Guo’s cross-fertilization of East and West has resulted in a largely lyrically and totally tonal idiom — new, personal and original — that combines both traditions in mesmerizing music. Long melodic lines resist tonic-dominant “pull” and hover hauntingly over the story of the ill-fated poet who enjoys the respect among Chinese that Anglo-Saxons lavish on Shakespeare. “When I write, I really don’t want to reflect what happened a thousand years ago,” the composer commented. “I don’t know how it sounded — nobody knows how it sounded. “I write entirely for the audience of today.”

Supporting roles in “Poet” were magnificently sung by Li Bai’s Muses, tenor Chi Limig (Wine) and soprano Ying Huang (Moon). Special praise was earned by a chorus of 30 from the University of Denver’s Lamont School of Music, impeccably trained by Catherine Sailer.“Poet,” Guo summarizes, underscoring the universality of the work, “is the story of the hopes and fears of a legendary man who loved life with a passion to the very end.” And although in the opera Li Bai dies reconciled with the word, an undertow of sadness in the score recalls the era in which it was written.
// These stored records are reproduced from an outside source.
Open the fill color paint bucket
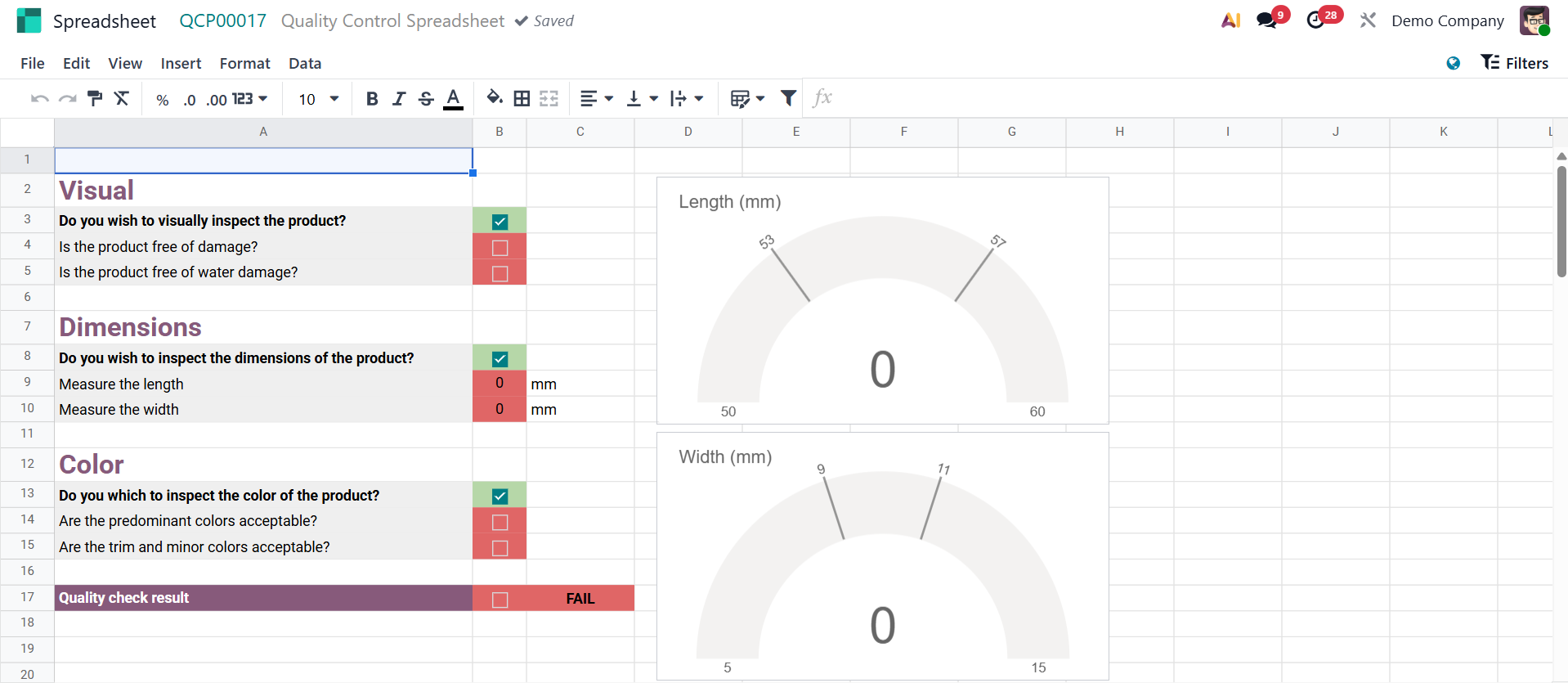 pos(495,99)
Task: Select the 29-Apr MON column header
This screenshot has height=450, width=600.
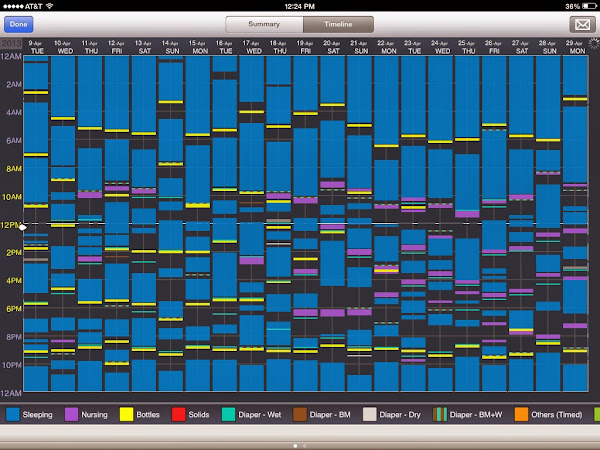Action: 575,46
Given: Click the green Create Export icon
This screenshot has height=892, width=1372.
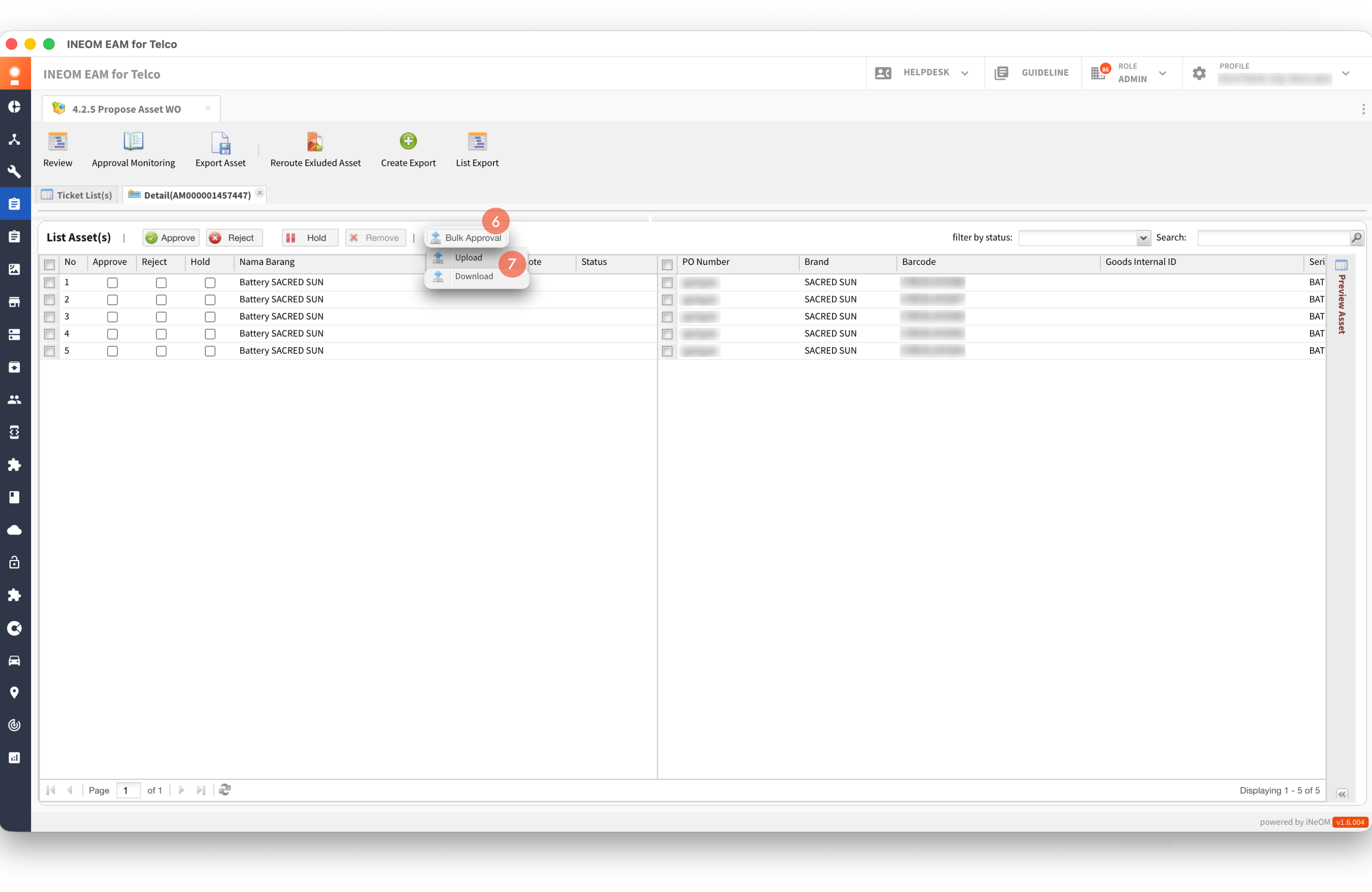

Here, too, the shadows of recent history lend weight to the work, which in its way also pays tribute to those who did not survive the persecution and prisons of this age. The CCO premiere of “Poet Li Bi” further celebrated the 20th anniversary of co-commissioner Asian Performing Arts Colorado, major force in bringing project to fruition. Li Bai, by the way, is not a stranger to many in the West, for Gustav Mahler drew heavily on his verse for the texts in “Das Lied von der Erde.”